WHAT IS REQUIRED
Print verbatim every line starting at the one that contains "Click inside the" and ending at the final line of the records; include both endpoints.

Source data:
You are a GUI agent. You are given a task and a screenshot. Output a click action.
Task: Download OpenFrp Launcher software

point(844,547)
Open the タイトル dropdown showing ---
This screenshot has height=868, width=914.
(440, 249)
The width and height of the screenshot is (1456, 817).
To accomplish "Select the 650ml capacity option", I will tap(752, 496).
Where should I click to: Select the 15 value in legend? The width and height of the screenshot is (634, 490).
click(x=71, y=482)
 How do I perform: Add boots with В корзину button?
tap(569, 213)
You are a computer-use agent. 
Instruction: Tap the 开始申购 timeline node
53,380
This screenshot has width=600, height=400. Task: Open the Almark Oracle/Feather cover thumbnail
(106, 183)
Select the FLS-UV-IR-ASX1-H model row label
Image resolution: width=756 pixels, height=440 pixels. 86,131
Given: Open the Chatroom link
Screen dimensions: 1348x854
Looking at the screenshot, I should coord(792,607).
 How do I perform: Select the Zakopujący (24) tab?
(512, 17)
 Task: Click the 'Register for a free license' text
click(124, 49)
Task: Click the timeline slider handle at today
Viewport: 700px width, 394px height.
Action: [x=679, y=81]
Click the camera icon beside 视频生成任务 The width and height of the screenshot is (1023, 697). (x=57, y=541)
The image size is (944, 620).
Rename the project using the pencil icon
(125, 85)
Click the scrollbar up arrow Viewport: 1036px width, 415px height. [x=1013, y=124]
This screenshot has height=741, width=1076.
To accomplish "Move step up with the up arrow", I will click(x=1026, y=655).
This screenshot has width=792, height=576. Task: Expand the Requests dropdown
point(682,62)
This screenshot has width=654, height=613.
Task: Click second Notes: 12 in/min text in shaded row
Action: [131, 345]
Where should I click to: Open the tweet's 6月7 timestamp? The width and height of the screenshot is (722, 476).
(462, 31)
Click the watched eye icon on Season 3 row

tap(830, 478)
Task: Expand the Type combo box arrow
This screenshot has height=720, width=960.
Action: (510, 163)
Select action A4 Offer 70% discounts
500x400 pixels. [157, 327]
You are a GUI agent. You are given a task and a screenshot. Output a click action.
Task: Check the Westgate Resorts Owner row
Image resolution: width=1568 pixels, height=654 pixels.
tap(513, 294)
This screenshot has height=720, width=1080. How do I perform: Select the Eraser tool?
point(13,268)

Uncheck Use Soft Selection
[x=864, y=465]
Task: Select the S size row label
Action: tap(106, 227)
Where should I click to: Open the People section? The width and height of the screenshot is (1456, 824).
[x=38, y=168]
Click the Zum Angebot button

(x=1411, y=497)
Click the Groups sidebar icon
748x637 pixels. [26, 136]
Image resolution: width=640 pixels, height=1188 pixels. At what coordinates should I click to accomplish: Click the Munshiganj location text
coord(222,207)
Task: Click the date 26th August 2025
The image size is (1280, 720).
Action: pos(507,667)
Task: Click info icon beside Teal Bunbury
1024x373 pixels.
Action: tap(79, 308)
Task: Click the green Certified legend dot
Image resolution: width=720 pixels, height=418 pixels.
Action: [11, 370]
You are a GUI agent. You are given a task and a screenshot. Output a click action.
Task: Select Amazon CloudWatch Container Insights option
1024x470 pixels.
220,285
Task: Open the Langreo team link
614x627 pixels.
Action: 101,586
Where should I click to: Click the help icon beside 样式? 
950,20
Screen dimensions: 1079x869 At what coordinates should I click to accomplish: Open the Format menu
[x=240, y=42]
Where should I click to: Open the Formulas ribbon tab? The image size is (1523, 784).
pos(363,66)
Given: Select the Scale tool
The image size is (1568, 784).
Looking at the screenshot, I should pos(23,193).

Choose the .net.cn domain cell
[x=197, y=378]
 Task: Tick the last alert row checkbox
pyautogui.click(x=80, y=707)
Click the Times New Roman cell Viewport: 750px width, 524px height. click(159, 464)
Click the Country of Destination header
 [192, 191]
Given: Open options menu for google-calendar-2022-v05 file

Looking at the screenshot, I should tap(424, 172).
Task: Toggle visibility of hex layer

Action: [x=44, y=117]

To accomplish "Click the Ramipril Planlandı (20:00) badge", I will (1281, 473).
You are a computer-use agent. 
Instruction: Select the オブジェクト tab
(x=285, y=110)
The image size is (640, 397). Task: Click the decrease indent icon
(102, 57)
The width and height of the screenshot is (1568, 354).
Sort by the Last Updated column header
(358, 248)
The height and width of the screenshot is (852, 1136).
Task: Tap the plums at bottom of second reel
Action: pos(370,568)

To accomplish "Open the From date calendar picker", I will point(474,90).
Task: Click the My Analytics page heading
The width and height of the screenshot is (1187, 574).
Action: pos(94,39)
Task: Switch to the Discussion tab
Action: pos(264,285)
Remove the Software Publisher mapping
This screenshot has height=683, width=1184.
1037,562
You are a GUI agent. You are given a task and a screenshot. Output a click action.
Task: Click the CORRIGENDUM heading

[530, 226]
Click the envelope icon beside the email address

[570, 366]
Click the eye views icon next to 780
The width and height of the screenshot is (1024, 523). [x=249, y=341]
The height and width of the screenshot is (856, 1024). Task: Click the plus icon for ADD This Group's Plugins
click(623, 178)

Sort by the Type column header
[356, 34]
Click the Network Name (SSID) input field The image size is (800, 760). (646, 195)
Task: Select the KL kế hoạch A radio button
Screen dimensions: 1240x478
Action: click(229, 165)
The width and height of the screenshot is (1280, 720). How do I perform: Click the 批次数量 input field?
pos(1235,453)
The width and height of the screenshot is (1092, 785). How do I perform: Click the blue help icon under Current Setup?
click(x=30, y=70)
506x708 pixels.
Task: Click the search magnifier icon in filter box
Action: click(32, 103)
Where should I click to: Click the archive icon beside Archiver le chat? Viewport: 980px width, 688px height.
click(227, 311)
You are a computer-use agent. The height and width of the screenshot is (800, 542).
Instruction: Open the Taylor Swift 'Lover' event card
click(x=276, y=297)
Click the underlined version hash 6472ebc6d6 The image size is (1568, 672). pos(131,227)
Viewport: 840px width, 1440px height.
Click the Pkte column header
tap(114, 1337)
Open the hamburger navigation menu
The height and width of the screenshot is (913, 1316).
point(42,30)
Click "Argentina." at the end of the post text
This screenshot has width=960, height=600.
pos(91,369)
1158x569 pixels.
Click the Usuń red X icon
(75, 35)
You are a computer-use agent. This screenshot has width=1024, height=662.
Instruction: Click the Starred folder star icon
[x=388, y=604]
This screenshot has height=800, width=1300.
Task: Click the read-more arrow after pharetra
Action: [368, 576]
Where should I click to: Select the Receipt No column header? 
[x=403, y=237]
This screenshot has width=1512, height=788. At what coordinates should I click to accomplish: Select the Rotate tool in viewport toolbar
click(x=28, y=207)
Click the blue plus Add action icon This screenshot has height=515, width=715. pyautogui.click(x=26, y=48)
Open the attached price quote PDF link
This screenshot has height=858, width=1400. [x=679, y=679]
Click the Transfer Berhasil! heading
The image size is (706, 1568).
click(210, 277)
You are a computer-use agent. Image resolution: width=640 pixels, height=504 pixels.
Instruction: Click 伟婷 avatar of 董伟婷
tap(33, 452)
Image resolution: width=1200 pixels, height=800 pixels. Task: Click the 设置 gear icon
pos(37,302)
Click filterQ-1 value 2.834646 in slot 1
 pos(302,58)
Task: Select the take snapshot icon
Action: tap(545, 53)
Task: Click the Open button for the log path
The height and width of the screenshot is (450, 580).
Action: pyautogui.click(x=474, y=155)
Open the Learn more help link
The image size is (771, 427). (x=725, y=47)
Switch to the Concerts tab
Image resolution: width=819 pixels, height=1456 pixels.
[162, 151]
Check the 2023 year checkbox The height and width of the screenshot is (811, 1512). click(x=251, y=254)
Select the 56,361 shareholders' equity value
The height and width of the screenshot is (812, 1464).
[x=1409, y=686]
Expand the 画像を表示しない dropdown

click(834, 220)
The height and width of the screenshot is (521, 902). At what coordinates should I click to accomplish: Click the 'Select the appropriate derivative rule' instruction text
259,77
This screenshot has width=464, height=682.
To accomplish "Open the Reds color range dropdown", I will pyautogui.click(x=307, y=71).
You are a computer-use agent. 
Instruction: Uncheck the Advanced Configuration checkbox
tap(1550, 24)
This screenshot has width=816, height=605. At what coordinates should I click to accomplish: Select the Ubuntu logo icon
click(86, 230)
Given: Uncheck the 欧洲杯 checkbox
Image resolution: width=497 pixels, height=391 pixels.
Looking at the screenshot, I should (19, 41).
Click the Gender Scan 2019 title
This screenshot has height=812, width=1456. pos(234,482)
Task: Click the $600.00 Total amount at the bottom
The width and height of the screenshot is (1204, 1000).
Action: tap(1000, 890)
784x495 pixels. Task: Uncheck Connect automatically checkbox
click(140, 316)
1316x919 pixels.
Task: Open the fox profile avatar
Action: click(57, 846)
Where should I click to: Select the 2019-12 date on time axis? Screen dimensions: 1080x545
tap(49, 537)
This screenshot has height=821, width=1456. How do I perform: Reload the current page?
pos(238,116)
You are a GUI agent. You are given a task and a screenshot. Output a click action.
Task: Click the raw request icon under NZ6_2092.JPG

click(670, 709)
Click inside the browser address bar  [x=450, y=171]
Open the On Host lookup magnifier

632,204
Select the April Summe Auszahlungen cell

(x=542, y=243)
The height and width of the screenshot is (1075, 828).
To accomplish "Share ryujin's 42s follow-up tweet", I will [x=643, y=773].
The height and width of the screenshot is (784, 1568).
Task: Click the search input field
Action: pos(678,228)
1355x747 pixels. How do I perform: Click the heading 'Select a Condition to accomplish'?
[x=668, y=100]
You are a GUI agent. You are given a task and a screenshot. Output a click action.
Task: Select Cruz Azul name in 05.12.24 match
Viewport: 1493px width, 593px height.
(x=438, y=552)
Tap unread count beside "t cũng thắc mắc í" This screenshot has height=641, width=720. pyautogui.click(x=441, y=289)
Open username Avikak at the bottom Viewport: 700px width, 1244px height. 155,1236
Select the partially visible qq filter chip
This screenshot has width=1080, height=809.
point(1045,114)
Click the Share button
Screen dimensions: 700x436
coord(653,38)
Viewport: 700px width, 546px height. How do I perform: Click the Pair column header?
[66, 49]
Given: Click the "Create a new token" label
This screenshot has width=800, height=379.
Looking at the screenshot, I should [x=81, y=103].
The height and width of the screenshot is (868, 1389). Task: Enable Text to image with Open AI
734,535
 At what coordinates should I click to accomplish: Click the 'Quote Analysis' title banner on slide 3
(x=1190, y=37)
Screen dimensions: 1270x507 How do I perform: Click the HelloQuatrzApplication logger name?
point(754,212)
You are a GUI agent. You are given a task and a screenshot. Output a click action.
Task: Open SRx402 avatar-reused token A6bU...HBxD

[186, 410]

TASK RESPONSE
Click inside the browser address bar  [x=450, y=171]
Open the On Host lookup magnifier

632,204
Select the April Summe Auszahlungen cell

(x=542, y=243)
The height and width of the screenshot is (1075, 828).
To accomplish "Share ryujin's 42s follow-up tweet", I will [x=643, y=773].
The height and width of the screenshot is (784, 1568).
Task: Click the search input field
Action: pos(678,228)
1355x747 pixels. How do I perform: Click the heading 'Select a Condition to accomplish'?
[x=668, y=100]
You are a GUI agent. You are given a task and a screenshot. Output a click action.
Task: Select Cruz Azul name in 05.12.24 match
Viewport: 1493px width, 593px height.
(x=438, y=552)
Tap unread count beside "t cũng thắc mắc í" This screenshot has height=641, width=720. pyautogui.click(x=441, y=289)
Open username Avikak at the bottom Viewport: 700px width, 1244px height. 155,1236
Select the partially visible qq filter chip
This screenshot has width=1080, height=809.
point(1045,114)
Click the Share button
Screen dimensions: 700x436
coord(653,38)
Viewport: 700px width, 546px height. How do I perform: Click the Pair column header?
[66, 49]
Given: Click the "Create a new token" label
This screenshot has width=800, height=379.
Looking at the screenshot, I should [x=81, y=103].
The height and width of the screenshot is (868, 1389). Task: Enable Text to image with Open AI
734,535
 At what coordinates should I click to accomplish: Click the 'Quote Analysis' title banner on slide 3
(x=1190, y=37)
Screen dimensions: 1270x507 How do I perform: Click the HelloQuatrzApplication logger name?
point(754,212)
You are a GUI agent. You are given a task and a screenshot. Output a click action.
Task: Open SRx402 avatar-reused token A6bU...HBxD

[186, 410]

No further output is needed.